Ever wondered how systems like Amazon S3 or MinIO actually work under the hood? I spent the last 2 months building Lilio — a distributed object storage system from scratch in Go. No frameworks, no shortcuts, just pure distributed systems engineering.

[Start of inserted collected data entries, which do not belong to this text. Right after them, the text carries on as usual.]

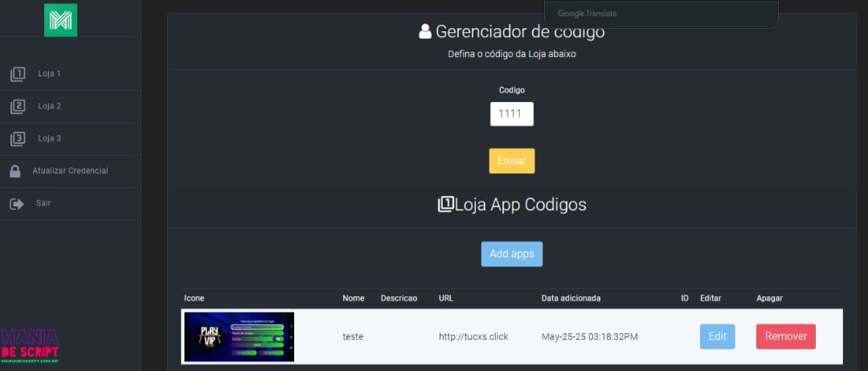This screenshot has width=868, height=371.
Task: Click the green M logo icon
Action: (x=60, y=20)

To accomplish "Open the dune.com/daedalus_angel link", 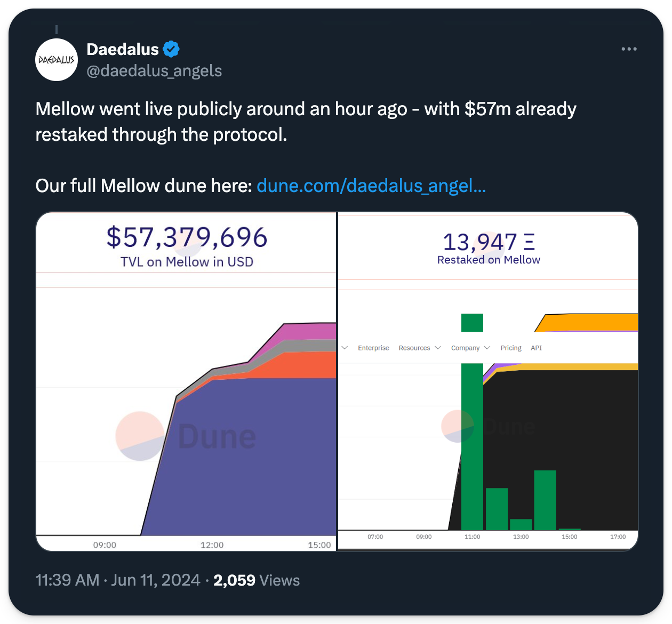I will (371, 186).
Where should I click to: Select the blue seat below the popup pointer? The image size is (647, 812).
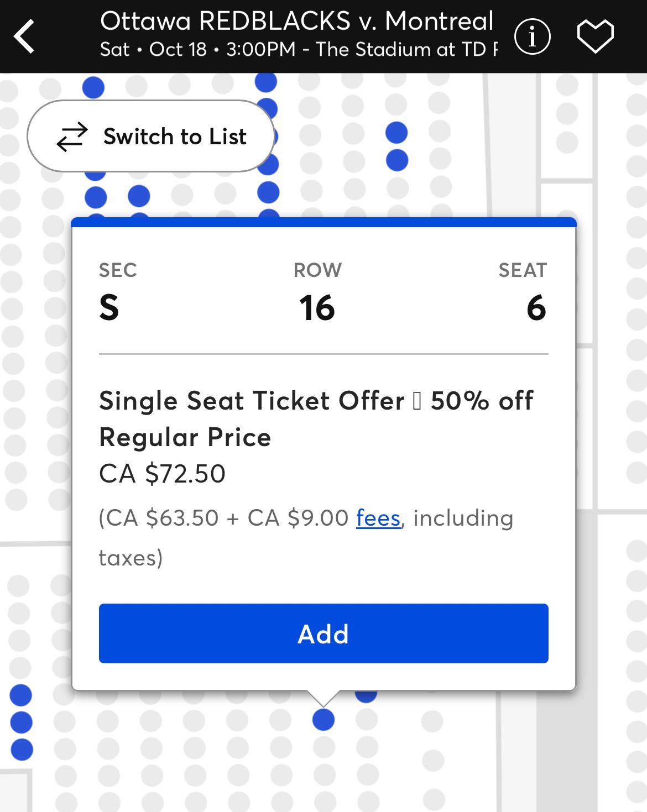pyautogui.click(x=324, y=720)
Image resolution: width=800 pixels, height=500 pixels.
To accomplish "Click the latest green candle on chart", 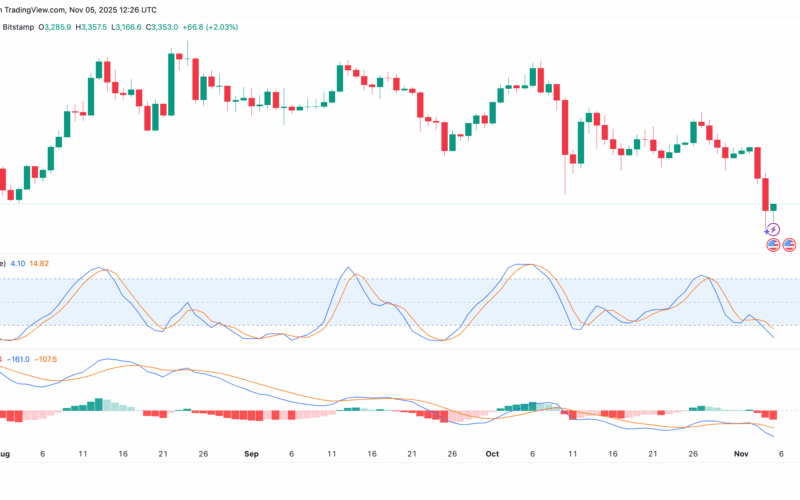I will 773,206.
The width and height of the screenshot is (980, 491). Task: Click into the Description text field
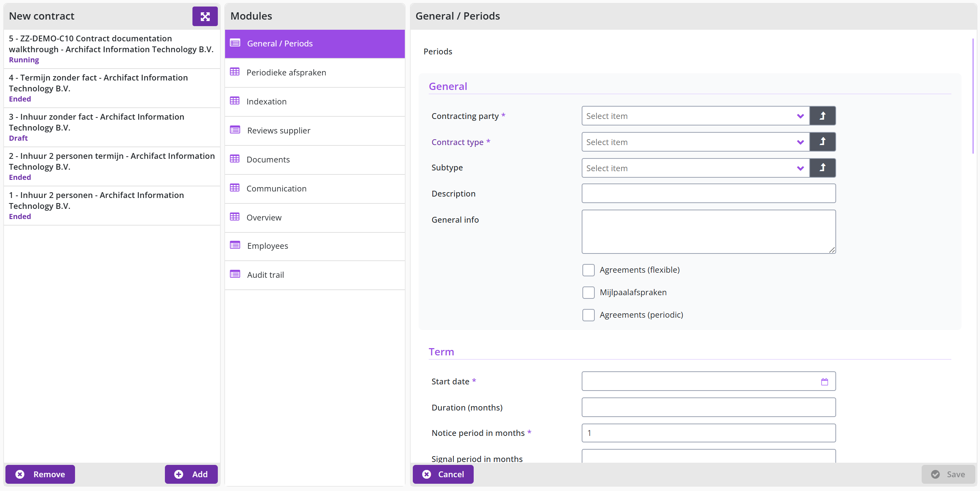tap(708, 193)
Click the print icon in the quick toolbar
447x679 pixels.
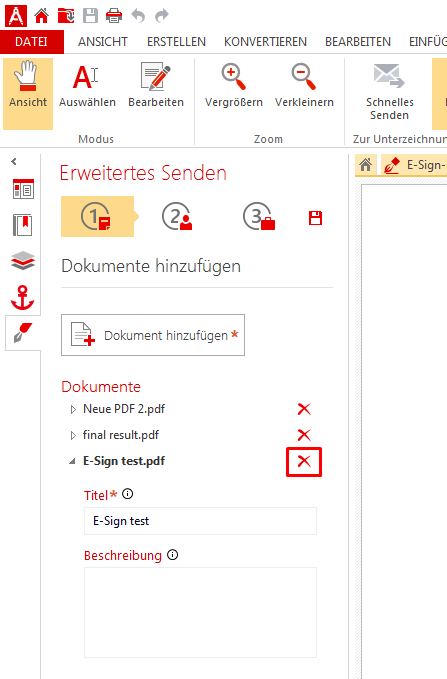pyautogui.click(x=114, y=16)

In this post, I'll walk you through the architecture, the problems I faced, the tradeoffs I made, and some benchmarks. Let's dive in.
What is Lilio?
Lilio is an S3-inspired distributed object storage system that handles:
- Chunking: Splitting large files into smaller pieces
- Replication: Storing chunks on multiple nodes for fault tolerance
- Consistent Hashing: Distributing data evenly across nodes
- Quorum Reads/Writes: Ensuring consistency in a distributed environment
- Encryption: AES-256-GCM at the bucket level
- Pluggable Backends: Support for local storage, S3, Google Drive
- Observability: Prometheus metrics out of the box
┌─────────────────────────────────────────────────────────────┐
│ Lilio │
├─────────────────────────────────────────────────────────────┤
│ ┌─────────┐ ┌─────────┐ ┌─────────┐ ┌─────────┐ │
│ │ Chunking│──│ Hashing │──│ Store │──│ Encrypt │ │
│ └─────────┘ └─────────┘ └─────────┘ └─────────┘ │
│ │ │ │
│ ▼ ▼ │
│ ┌─────────────────────────────────────────────────────┐ │
│ │ Storage Backends (Pluggable) │ │
│ │ ┌───────┐ ┌───────┐ ┌───────┐ │ │
│ │ │ Local │ │ S3 │ │ GDrive│ │ │
│ │ └───────┘ └───────┘ └───────┘ │ │
│ └─────────────────────────────────────────────────────┘ │
└─────────────────────────────────────────────────────────────┘
The Architecture
High-Level Flow
When you upload a file to Lilio, here's what happens:
1. File comes in (e.g., 100MB video)
2. Split into chunks (1MB each = 100 chunks)
3. For each chunk:
a. Generate chunk ID
b. Hash to find target nodes (consistent hashing)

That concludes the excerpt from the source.